Digression: While thinking about your previous post I began to think about the possibilities for encoding bitstreams into ordinary words, rather than letters -- with the right wordlist you could minimize the chances of mis-reading or mis-hearing one word for another. Plus real words tend to be easier to type than arbitrary character sequences. For an extra sneaky bonus you could even disguise it as a grocery list or something. Just a thought...

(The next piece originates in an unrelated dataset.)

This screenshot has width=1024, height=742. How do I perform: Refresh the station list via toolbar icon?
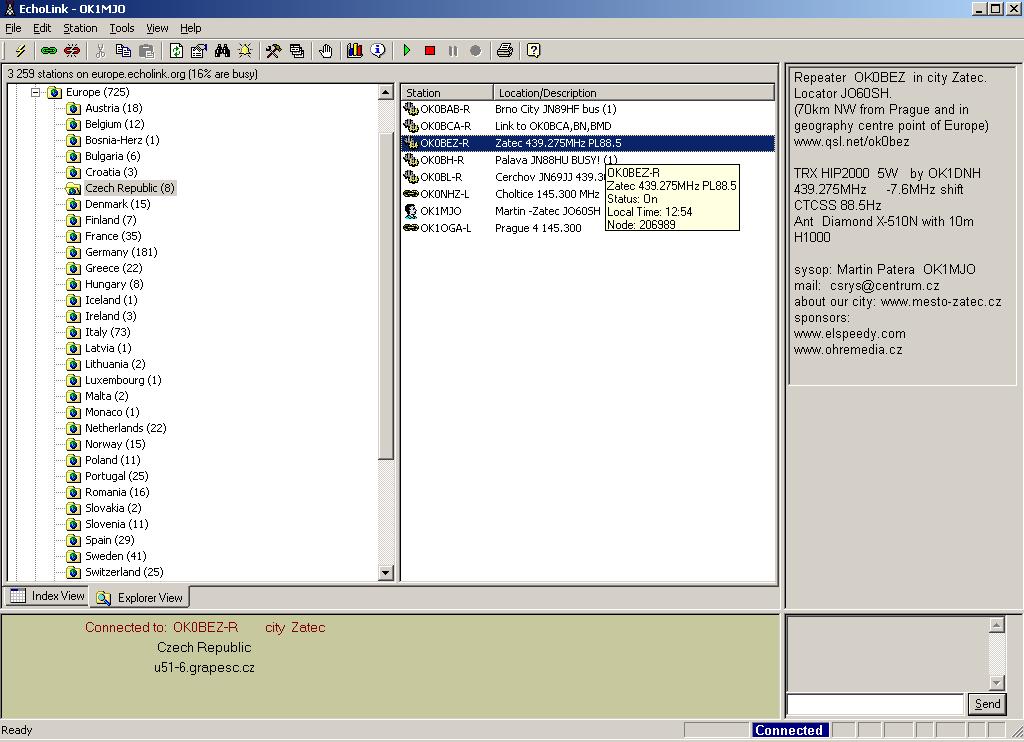point(176,51)
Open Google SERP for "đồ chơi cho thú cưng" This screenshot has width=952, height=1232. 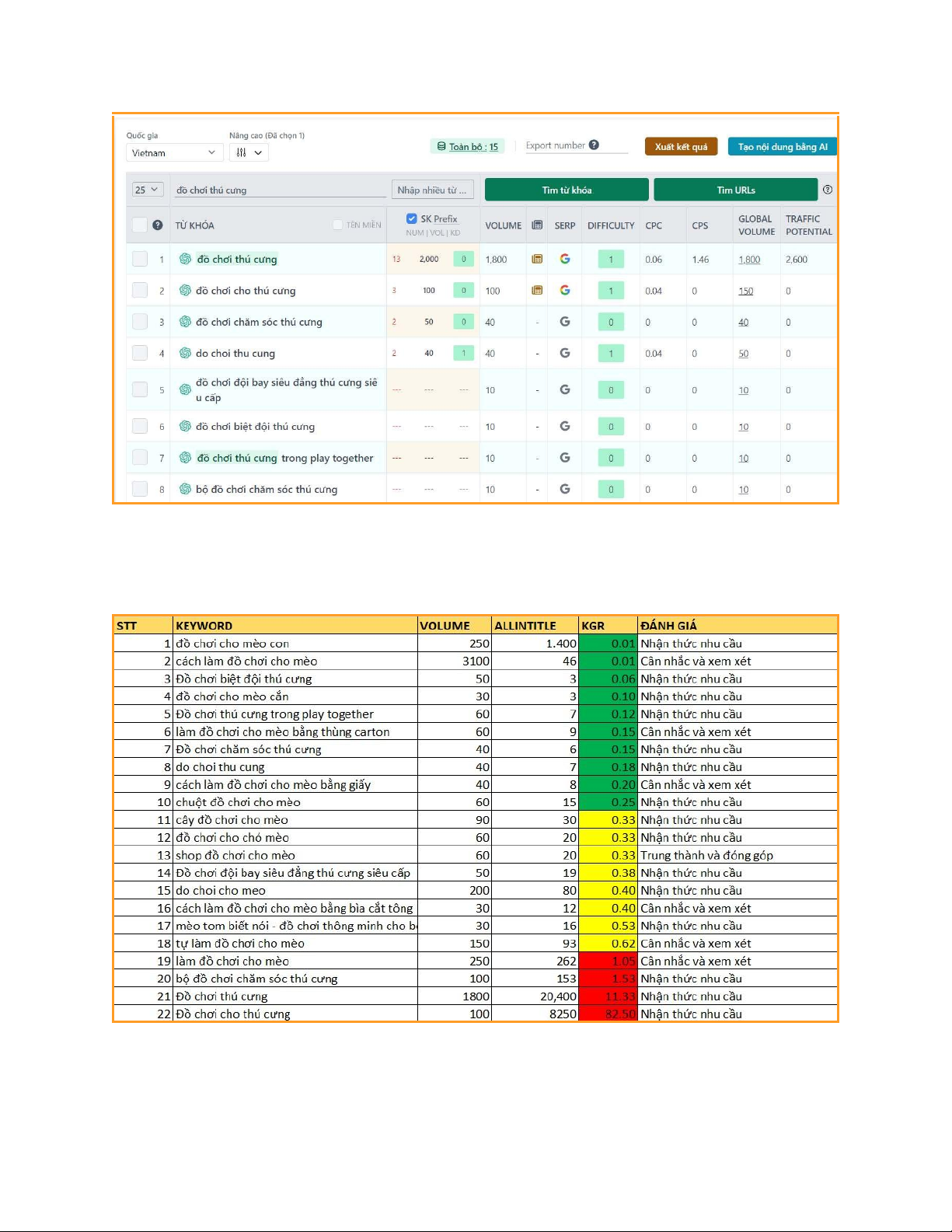[565, 291]
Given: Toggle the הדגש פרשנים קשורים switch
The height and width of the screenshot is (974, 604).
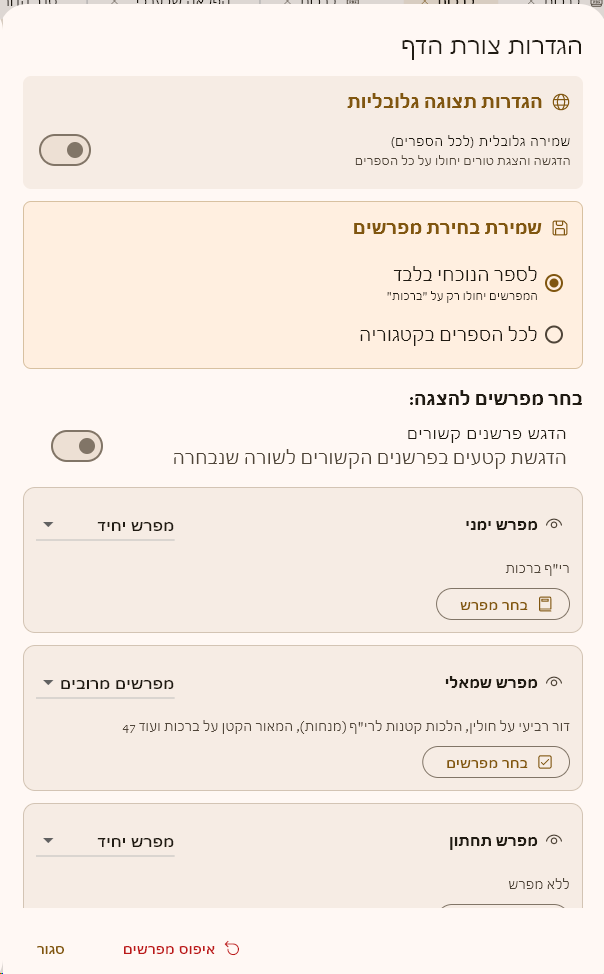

10. ## Re: Base conversion problem

Originally Posted by trent.josephsen
Digression: While thinking about your previous post I began to think about the possibilities for encoding bitstreams into ordinary words, rather than letters -- with the right wordlist you could minimize the chances of mis-reading or mis-hearing one word for another. Plus real words tend to be easier to type than arbitrary character sequences. For an extra sneaky bonus you could even disguise it as a grocery list or something. Just a thought...
First of all, I also later changed the code and separated the div/mod function.
Second, that's a really great idea, it will be much easier to remember and write (not looking at every letters) if real dictionary words are used. However, I am doing this for a fixed length serial number generator. I think if the number of letter gets smaller, the idea is beautiful. Hashing the bit stream into indices of real words from a list can do the trick, but I guess the system itself will be very tricky...

Thanks again